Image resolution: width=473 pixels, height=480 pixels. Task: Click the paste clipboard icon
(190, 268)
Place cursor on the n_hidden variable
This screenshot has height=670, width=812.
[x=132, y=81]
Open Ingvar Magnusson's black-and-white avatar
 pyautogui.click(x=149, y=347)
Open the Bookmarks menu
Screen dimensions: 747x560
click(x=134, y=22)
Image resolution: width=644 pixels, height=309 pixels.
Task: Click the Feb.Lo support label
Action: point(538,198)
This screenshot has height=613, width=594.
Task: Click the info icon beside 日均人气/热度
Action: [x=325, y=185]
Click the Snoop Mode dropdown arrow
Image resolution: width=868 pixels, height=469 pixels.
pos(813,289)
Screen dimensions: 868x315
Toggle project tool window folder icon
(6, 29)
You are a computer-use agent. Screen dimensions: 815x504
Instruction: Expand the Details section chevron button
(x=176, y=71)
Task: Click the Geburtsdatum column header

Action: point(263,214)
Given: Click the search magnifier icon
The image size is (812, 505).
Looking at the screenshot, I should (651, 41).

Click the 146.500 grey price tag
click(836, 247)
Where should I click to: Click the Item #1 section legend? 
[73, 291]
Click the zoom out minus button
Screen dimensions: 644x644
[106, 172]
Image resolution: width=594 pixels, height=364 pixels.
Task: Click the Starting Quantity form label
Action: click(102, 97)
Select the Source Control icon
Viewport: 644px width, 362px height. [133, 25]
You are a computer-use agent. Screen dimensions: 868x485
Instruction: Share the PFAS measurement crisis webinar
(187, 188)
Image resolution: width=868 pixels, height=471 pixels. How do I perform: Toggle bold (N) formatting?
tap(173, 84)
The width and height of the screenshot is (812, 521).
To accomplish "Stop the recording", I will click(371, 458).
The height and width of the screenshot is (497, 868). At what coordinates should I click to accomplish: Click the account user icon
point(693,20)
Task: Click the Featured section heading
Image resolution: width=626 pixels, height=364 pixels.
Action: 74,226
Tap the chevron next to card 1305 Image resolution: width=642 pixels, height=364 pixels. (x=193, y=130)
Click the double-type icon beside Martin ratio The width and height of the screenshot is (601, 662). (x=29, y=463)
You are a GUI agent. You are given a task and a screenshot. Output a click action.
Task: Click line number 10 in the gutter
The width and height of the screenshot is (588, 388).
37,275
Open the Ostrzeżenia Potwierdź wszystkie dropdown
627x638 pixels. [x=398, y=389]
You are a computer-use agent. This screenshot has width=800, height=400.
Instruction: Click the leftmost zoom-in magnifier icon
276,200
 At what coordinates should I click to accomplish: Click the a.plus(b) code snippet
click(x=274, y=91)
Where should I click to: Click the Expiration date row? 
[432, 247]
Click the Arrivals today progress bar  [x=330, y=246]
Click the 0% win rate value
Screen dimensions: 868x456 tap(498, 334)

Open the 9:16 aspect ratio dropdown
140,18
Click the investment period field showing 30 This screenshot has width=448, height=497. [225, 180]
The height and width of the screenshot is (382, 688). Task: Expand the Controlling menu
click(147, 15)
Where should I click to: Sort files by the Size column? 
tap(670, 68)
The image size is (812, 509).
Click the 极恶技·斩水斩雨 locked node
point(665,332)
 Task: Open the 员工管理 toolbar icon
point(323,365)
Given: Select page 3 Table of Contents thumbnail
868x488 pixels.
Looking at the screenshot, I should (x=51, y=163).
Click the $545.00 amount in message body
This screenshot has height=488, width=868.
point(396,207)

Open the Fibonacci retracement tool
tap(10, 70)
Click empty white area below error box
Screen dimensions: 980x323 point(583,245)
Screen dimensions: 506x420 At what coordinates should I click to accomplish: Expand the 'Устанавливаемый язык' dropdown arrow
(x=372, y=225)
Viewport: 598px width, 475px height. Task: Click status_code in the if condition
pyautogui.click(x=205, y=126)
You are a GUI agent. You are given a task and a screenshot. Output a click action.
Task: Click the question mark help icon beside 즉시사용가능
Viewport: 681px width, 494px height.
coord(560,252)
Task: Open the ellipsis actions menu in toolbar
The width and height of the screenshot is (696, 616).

- **WHAT YOU NEED TO DO**: Everything in the data above should be set down again precisely.

- **WRITTEN RESPONSE**:
Image resolution: width=473 pixels, height=480 pixels. Task: Click the paste clipboard icon
(190, 268)
Place cursor on the n_hidden variable
This screenshot has height=670, width=812.
[x=132, y=81]
Open Ingvar Magnusson's black-and-white avatar
 pyautogui.click(x=149, y=347)
Open the Bookmarks menu
Screen dimensions: 747x560
click(x=134, y=22)
Image resolution: width=644 pixels, height=309 pixels.
Task: Click the Feb.Lo support label
Action: point(538,198)
This screenshot has height=613, width=594.
Task: Click the info icon beside 日均人气/热度
Action: [x=325, y=185]
Click the Snoop Mode dropdown arrow
Image resolution: width=868 pixels, height=469 pixels.
pos(813,289)
Screen dimensions: 868x315
Toggle project tool window folder icon
(6, 29)
You are a computer-use agent. Screen dimensions: 815x504
Instruction: Expand the Details section chevron button
(x=176, y=71)
Task: Click the Geburtsdatum column header

Action: point(263,214)
Given: Click the search magnifier icon
The image size is (812, 505).
Looking at the screenshot, I should (651, 41).

Click the 146.500 grey price tag
click(836, 247)
Where should I click to: Click the Item #1 section legend? 
[73, 291]
Click the zoom out minus button
Screen dimensions: 644x644
[106, 172]
Image resolution: width=594 pixels, height=364 pixels.
Task: Click the Starting Quantity form label
Action: click(102, 97)
Select the Source Control icon
Viewport: 644px width, 362px height. [133, 25]
You are a computer-use agent. Screen dimensions: 868x485
Instruction: Share the PFAS measurement crisis webinar
(187, 188)
Image resolution: width=868 pixels, height=471 pixels. How do I perform: Toggle bold (N) formatting?
tap(173, 84)
The width and height of the screenshot is (812, 521).
To accomplish "Stop the recording", I will click(371, 458).
The height and width of the screenshot is (497, 868). At what coordinates should I click to accomplish: Click the account user icon
point(693,20)
Task: Click the Featured section heading
Image resolution: width=626 pixels, height=364 pixels.
Action: 74,226
Tap the chevron next to card 1305 Image resolution: width=642 pixels, height=364 pixels. (x=193, y=130)
Click the double-type icon beside Martin ratio The width and height of the screenshot is (601, 662). (x=29, y=463)
You are a GUI agent. You are given a task and a screenshot. Output a click action.
Task: Click line number 10 in the gutter
The width and height of the screenshot is (588, 388).
37,275
Open the Ostrzeżenia Potwierdź wszystkie dropdown
627x638 pixels. [x=398, y=389]
You are a computer-use agent. This screenshot has width=800, height=400.
Instruction: Click the leftmost zoom-in magnifier icon
276,200
 At what coordinates should I click to accomplish: Click the a.plus(b) code snippet
click(x=274, y=91)
Where should I click to: Click the Expiration date row? 
[432, 247]
Click the Arrivals today progress bar  [x=330, y=246]
Click the 0% win rate value
Screen dimensions: 868x456 tap(498, 334)

Open the 9:16 aspect ratio dropdown
140,18
Click the investment period field showing 30 This screenshot has width=448, height=497. [225, 180]
The height and width of the screenshot is (382, 688). Task: Expand the Controlling menu
click(147, 15)
Where should I click to: Sort files by the Size column? 
tap(670, 68)
The image size is (812, 509).
Click the 极恶技·斩水斩雨 locked node
point(665,332)
 Task: Open the 员工管理 toolbar icon
point(323,365)
Given: Select page 3 Table of Contents thumbnail
868x488 pixels.
Looking at the screenshot, I should (x=51, y=163).
Click the $545.00 amount in message body
This screenshot has height=488, width=868.
point(396,207)

Open the Fibonacci retracement tool
tap(10, 70)
Click empty white area below error box
Screen dimensions: 980x323 point(583,245)
Screen dimensions: 506x420 At what coordinates should I click to accomplish: Expand the 'Устанавливаемый язык' dropdown arrow
(x=372, y=225)
Viewport: 598px width, 475px height. Task: Click status_code in the if condition
pyautogui.click(x=205, y=126)
You are a GUI agent. You are given a task and a screenshot. Output a click action.
Task: Click the question mark help icon beside 즉시사용가능
Viewport: 681px width, 494px height.
coord(560,252)
Task: Open the ellipsis actions menu in toolbar
The width and height of the screenshot is (696, 616).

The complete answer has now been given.